Google removes AI health summaries

Scope of the Problem: Healthcare and “Disruption”

  • Many argue healthcare does need radical change, but mainly in policy and structure, not Silicon Valley–style tech “disruption.”
  • Critiques focus on:
    • Profit-seeking insurers and hospital executives.
    • Captured markets and corrupt regulation.
    • Adverse selection and the lack of universal coverage.
  • Some see single-payer as the obvious solution, citing other developed nations; others counter that single-payer systems have serious inefficiencies and are partially subsidized by high US prices.
  • There’s dispute over what really drives costs:
    • One camp blames insurers and perverse incentives (e.g., profit caps that scale with total spend).
    • Another blames restricted supply and high pay of physicians, plus scope-of-practice lobbying that limits cheaper providers.
    • Non-profit status (hospitals/insurers) is viewed by several as having little effect on prices.

AI in Health Search: Errors, Confabulation, and Harm

  • Multiple anecdotes of Google AI Overviews giving dangerously wrong or invented medical info (medications, conditions, health fads).
  • People note the model confidently blends:
    • Authoritative sources (e.g., official wikis, WebMD) with
    • Forums, fan fiction, LARPs, and Reddit speculation.
  • This produces surreal but plausible-seeming content (e.g., non-existent APIs, game mechanics, fictional demographics, made-up products).
  • Several prefer “confabulation” over “hallucination” to emphasize confident, unintentional fabrication.
  • Concern: users treat AI summaries as more authoritative than raw search results, even though they’re just remixing a polluted web.

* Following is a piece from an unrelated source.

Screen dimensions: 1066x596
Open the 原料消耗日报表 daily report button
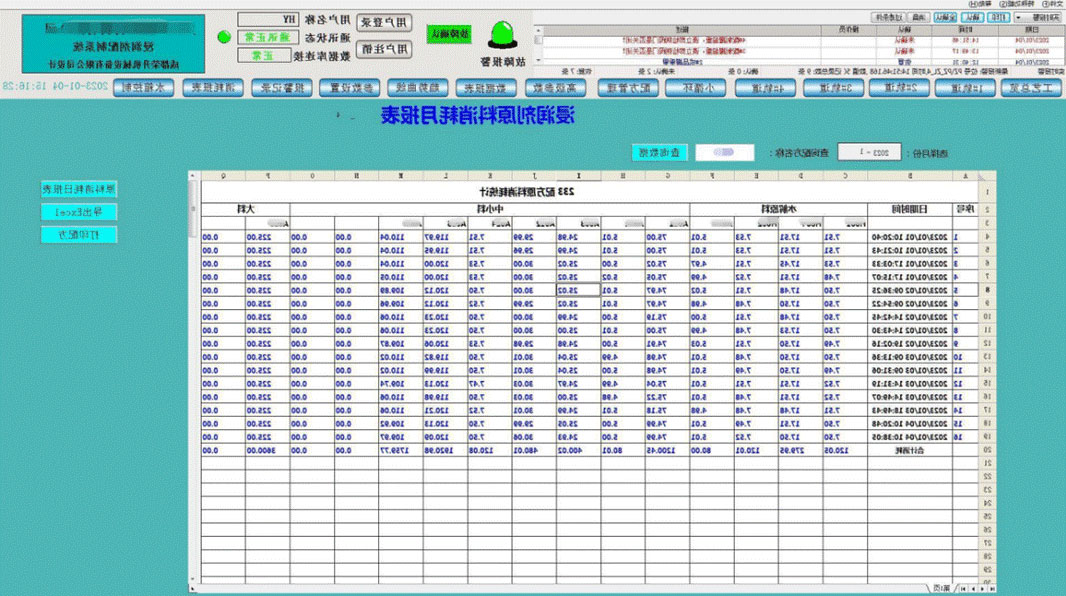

Degradation of Google Search

  • Many say AI Overviews have “wrecked” search: more wrong answers, more ads, more scrolling to reach real sites.
  • Some still find LLM-style synthesis useful for discovering unknown literature or jargon, provided they verify everything afterward.
  • There’s frustration that Google ships low-reliability health answers at all instead of detecting medical intent and backing off.

Safety, Regulation, and Liability

  • Commenters note that medical recommendations are often “Software as a Medical Device,” implying FDA oversight and liability that seem absent here.
  • Suggestions include:
    • Bans or fines for unlicensed AI medical advice.
    • Holding companies liable until they can prove reliability.
  • Strong distinction is drawn between:
    • Professionals using AI as a tool within institutional safeguards, and
    • Laypeople self-diagnosing and self-treating from AI output.

Contrast with OpenAI’s ChatGPT Health

  • Some highlight the timing: Google retracts some health summaries while OpenAI launches a branded health assistant.
  • Opinions split on whether this reflects different safety cultures or just different marketing for essentially similar “web + LLM” systems.